§ **ACTION ITEM**: Reproduce the passage of the ebooks essay between "Dark Towers, American" and "pleasure and laughs.", inclusive.

§ **EXCERPT**:
^^^^

One of Carol’s high school friends recently posted how she’s drawn to the bookshelves of news commentators broadcasting from their private homes and apartments. I confess to the same nerdy curiosity. I also confess that I almost exclusively read ebooks, and my “library” of bound books has shrunk dramatically over the years as a result of multiple moves.
I do admit to missing the feel and smell of a bound book in my hands. Watching my progress through the book via the placement of the bookmarker as the book lay near me is also something I remember fondly and occasionally nostalgically. I don’t miss forgetting where I lay the book I’d been reading, the search for which had grown more extended as the years have gone by.
“I can verify that after looking up the same word about half a dozen times, I finally succeed in remembering it. Then comes the real fun of using it in everyday conversation and branding myself as annoyingly pretentious.”
My conversion to ebooks was an epiphanic one (used the proper form this time, Mary!) in reading the travel writer Paul Theroux. A bound book of his had me drafting lengthy lists of vocabulary to look up later. Of course, I either never did or would misplace the list. I then read an ebook of his, and found the online dictionary I’d downloaded was so helpful and convenient, I was immediately hooked. (Of course, ten minutes after I look up the word in question, I’ve forgotten the definition. I can verify that after looking up the same word about half a dozen times, I finally succeed in remembering it. Then comes the real fun of using it in everyday conversation and branding myself as annoyingly pretentious.
The biggest advantage of the ebook, of course, is in traveling. I take my entire library with me, instead of trying to guess what bound book will interest me during airport and train delays and usually guessing wrong. To say nothing of the extra weight and bulk in schlepping a tome or two around a tour of Europe.
The search capability available in ebooks is another valuable tool I’ve come to embrace. I read mostly nonfiction, especially American political history and current events. Getting to the middle of a political history only to forget details of how we managed to slide into this particular mess can be answered with a simple word search that brings all earlier references conveniently to one continuous page.
Dark Towers, American Oligarchs and A Very Stable Genius have been both eye opening and heartburn producing examinations of a country turning over its government to essentially a crime syndicate that uses tax evasion, financial fraud and shameless bullshit the way the traditional mob used piano wire, ice picks and car bombs to get its way. There were times in reading these particular ebooks that I was glad I didn’t have a bound version of the book in my hands to hurl across the living room.
Bill Bryson is a perfect antidote to what ails my self-righteous indignation, and reading books such as A Walk in the Woods and In a Sunburned Country aloud to Carol over morning coffee have provided hours of pleasure and laughs.
I usually have three or four books going at once for the sake of variety. Currently, I’m reading Nelly Bly’s Ten Days in a Madhouse, Andrea Bernstein’s American Oligarchs, James H. Cone’s The Cross and the Lynching Tree and starting Richard D Wolff’s Understanding Marxism.
I’m also preparing for a CNN interview on how I required surgery to remove myself from the couch during the coronavirus crisis. I plan to have a kind of holograph of my ebook library floating around me during the interview.

^^^^

§ **DATA SHOWN**:
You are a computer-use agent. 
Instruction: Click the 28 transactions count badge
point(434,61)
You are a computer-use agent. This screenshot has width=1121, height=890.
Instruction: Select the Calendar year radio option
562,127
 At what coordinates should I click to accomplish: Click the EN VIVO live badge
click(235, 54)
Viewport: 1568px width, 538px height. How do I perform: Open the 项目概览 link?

^^^^

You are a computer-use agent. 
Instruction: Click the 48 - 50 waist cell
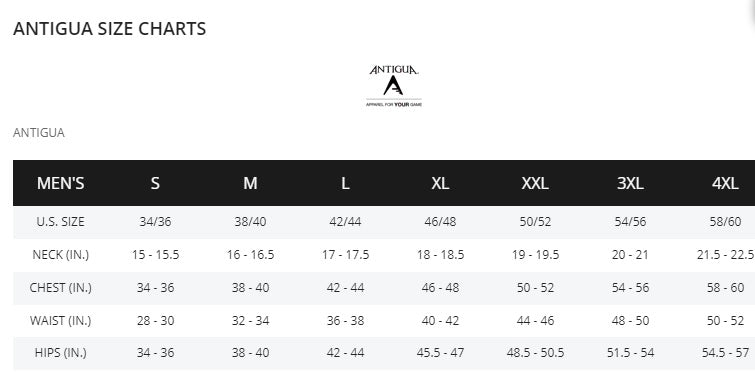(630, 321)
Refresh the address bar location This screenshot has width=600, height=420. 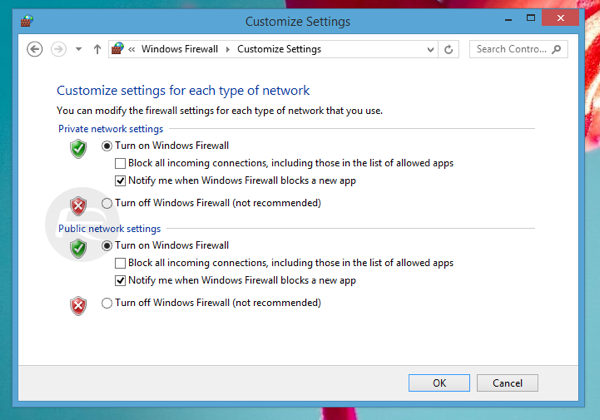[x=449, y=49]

^^^^

§ **EXERCISE OUTPUT**:
Dark Towers, American Oligarchs and A Very Stable Genius have been both eye opening and heartburn producing examinations of a country turning over its government to essentially a crime syndicate that uses tax evasion, financial fraud and shameless bullshit the way the traditional mob used piano wire, ice picks and car bombs to get its way. There were times in reading these particular ebooks that I was glad I didn’t have a bound version of the book in my hands to hurl across the living room.
Bill Bryson is a perfect antidote to what ails my self-righteous indignation, and reading books such as A Walk in the Woods and In a Sunburned Country aloud to Carol over morning coffee have provided hours of pleasure and laughs.